Danqing Mei

Software Industry "Crash"? No -- Anthropic Is Turning Programmers into Product Managers

Feb 27, 2026, 2:19 AM

AIENweekly

February brought an $830 billion bloodbath to software stocks on Wall Street. HubSpot cratered 39%. Figma plunged 40%. Atlassian and Shopify weren't spared either. The catalyst? Anthropic's Claude Code and Cowork.

Boris Cherny, the creator of Claude Code, didn't mince words: "By the end of this year, everyone will be a product manager. Everyone will write code. The title 'software engineer' will disappear." Even more striking: 100% of the code at Anthropic is now AI-generated, and Cherny himself hasn't manually touched a single line since last November.

But let's take a breath. Is this really a "crash"? The data tells a more nuanced story: developers use AI in 60% of their work, yet tasks that can be fully handed off to AI still account for less than 20%. In other words, AI is boosting productivity -- but we're nowhere close to making humans redundant.
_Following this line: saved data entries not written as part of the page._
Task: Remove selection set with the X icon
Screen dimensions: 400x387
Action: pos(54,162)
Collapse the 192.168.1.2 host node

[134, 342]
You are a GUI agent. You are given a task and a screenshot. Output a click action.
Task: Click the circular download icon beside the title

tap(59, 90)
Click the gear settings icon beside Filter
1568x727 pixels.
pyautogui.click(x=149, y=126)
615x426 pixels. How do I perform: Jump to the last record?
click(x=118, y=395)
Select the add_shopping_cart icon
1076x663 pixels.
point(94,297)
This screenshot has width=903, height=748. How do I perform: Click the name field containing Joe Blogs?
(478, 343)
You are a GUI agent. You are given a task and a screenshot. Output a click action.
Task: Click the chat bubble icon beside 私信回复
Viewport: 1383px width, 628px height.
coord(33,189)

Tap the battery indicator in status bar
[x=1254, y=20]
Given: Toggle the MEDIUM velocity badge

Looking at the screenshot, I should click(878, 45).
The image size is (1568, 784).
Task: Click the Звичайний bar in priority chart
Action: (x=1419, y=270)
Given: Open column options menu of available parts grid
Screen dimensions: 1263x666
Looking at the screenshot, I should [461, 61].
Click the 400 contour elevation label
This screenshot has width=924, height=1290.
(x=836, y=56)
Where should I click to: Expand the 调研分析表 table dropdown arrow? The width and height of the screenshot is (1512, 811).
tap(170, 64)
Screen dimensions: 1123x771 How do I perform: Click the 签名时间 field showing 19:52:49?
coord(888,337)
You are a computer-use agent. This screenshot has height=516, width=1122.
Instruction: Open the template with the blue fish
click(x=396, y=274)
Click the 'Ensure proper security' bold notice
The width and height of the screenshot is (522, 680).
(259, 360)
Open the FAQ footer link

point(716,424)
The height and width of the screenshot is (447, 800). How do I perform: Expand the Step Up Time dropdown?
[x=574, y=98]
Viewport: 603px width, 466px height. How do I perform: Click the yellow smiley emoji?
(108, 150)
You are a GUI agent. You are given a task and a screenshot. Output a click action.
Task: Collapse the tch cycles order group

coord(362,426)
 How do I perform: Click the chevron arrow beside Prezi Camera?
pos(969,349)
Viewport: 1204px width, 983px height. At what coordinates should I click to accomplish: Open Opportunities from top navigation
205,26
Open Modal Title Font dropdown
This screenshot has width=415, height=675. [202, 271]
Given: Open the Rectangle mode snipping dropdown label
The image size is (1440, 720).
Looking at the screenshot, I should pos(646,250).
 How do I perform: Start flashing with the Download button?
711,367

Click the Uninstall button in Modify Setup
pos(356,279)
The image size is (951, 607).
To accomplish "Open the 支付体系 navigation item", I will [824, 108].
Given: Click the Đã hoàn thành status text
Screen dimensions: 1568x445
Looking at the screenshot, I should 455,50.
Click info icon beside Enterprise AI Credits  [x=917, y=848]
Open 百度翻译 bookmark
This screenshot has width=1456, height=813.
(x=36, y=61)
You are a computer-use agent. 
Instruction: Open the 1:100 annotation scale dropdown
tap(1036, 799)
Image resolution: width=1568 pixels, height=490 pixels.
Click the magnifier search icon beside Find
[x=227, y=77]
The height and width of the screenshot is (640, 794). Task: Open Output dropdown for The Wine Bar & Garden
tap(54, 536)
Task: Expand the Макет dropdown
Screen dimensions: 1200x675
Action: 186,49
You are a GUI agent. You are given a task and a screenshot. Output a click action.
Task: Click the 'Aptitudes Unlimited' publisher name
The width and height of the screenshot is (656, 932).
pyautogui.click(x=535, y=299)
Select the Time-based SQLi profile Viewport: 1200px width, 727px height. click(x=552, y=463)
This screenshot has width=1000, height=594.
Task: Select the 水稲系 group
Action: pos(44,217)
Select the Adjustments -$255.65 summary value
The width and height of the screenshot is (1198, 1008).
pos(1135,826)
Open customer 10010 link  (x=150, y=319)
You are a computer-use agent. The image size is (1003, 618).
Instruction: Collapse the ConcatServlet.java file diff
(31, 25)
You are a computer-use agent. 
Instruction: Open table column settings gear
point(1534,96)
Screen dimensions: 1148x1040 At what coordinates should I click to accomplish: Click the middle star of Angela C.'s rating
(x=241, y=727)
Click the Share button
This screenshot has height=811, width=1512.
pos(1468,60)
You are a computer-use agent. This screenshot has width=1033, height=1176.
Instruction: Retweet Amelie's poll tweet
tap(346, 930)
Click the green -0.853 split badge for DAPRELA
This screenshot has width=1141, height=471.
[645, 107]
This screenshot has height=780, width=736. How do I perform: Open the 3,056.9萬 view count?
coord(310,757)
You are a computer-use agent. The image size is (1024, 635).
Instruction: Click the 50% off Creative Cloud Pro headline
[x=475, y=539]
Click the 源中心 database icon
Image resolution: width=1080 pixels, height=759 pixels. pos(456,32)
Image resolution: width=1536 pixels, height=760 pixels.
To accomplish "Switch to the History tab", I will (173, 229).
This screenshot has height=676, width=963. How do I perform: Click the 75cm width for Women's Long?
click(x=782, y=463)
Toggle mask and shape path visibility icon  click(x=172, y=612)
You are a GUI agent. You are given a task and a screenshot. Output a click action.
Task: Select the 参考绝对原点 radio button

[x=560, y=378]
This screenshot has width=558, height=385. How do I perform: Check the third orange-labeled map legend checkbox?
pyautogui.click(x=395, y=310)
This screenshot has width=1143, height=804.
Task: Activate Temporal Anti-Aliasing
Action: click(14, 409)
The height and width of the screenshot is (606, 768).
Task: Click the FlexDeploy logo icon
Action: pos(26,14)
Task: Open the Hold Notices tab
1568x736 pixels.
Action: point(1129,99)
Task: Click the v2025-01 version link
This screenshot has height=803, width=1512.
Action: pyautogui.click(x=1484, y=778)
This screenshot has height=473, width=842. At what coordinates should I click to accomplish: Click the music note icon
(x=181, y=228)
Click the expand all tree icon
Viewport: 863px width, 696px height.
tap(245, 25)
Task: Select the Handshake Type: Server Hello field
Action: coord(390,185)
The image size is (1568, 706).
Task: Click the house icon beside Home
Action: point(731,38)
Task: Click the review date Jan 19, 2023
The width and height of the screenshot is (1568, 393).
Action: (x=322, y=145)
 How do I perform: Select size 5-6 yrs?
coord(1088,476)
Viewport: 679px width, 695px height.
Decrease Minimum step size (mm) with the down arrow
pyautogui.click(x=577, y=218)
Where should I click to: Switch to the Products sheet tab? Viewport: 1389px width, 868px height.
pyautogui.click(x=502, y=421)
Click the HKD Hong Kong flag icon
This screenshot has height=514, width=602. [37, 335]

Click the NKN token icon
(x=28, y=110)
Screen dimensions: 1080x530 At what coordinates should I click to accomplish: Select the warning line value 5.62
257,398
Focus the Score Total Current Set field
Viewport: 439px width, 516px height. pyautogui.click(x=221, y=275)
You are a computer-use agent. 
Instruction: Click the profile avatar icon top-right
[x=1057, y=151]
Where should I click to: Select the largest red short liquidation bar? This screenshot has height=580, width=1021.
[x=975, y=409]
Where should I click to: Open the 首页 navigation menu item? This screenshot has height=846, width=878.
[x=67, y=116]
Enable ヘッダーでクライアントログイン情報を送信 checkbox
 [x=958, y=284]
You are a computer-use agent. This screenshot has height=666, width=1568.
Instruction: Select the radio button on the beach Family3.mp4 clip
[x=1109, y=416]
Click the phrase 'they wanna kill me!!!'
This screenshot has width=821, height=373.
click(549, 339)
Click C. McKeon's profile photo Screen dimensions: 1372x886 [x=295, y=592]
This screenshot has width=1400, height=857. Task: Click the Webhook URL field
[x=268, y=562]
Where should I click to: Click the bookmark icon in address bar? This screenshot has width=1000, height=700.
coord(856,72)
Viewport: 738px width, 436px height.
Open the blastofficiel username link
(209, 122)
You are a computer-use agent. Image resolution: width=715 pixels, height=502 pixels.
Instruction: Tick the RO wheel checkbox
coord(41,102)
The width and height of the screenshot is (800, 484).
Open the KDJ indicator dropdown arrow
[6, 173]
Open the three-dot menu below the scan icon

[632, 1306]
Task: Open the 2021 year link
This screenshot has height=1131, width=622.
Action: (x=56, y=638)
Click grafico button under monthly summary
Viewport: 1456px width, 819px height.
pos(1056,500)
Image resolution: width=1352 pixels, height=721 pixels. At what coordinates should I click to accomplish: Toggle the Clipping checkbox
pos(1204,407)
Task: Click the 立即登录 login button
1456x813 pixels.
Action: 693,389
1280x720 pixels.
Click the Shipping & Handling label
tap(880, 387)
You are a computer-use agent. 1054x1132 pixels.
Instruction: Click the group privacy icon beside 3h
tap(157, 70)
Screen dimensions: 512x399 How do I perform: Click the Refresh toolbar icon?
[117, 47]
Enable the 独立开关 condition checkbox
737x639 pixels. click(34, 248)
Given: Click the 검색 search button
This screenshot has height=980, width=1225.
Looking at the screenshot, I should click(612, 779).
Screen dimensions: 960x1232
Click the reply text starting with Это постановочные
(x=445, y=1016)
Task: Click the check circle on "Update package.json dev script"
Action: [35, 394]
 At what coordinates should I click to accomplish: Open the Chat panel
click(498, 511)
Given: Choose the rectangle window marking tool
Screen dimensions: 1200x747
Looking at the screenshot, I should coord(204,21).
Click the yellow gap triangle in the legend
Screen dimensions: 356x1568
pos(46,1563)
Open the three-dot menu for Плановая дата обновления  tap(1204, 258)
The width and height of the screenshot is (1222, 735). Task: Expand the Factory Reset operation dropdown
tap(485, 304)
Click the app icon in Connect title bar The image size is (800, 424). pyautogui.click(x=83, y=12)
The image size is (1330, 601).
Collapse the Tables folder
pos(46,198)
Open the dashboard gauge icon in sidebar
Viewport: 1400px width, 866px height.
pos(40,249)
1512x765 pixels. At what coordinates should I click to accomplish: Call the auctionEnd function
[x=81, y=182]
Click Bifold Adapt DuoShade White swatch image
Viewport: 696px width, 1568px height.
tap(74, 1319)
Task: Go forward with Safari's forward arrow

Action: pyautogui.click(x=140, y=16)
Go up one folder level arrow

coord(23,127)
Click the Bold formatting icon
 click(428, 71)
Here's the richest irony: while prophesying the extinction of software engineers, Anthropic is simultaneously hiring software engineers in droves. So which is it -- an AI revolution, or just another round of the tech industry crying wolf?

My take: the software industry isn't crashing. It's shapeshifting. The barrier to writing code has dropped, but the value of knowing what to build and why has only gone up. Programmers aren't going anywhere -- but the ones whose only skill is writing code? They should be nervous.